Distributing 1000-10,000 word documents is definitely old school. But large-ticket B2B buyers, especially in the tech space, download them by the thousands each day. Just as every patient would prefer to visit a doctor that’s always up on the latest research, business buyers want to feel that they are buying into a knowledge-based organization. By limiting the white paper only to educational content, and avoiding using it as a sales vehicle, you are sending a message to potential customers that you will be not just a vendor, but also a partner that will help them grow their business.
While the concept of offering case studies isn’t new, the idea of asking for registration or contact information to see them is. Absolutely essential in any B2B service industry, and recommended in the tech world, case studies give you a chance to show off your problem solving skills. Customers are coming to you with pain points. Showing them how you solved others business problems gives them – and you – a basis for a real sales conversation. If you have the luxury of choosing which clients or customers you wish to take on, their reaction to your approach also provides you with an opportunity to decide if they will be good clients or customers.

▶ _DATA EXTRACT_:

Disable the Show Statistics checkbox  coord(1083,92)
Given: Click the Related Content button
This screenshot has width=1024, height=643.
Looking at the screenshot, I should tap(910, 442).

▶ _PROBLEM STATEMENT_:
Resume the text above on B2B white papers and case studies, picking up after its final sentence.

▶ _OUTPUT_:
But remember that case studies are actually quite valuable. Whether you realize it or not, valuable trade secrets are contained in nearly every good case study. You need to be able to put some filters on who should be privy to this information. Plus, this allows you to follow up on new leads that might become customers.
If your product or service can be demonstrated online, then video demonstrations will likely help you sell the product anyway. But if the sale or service is a big ticket item or a complex sale, as is often the case in the B2B space, require registration to view it. Most serious customers will freely offer basic contact information, and it helps you market to them after the initial viewing.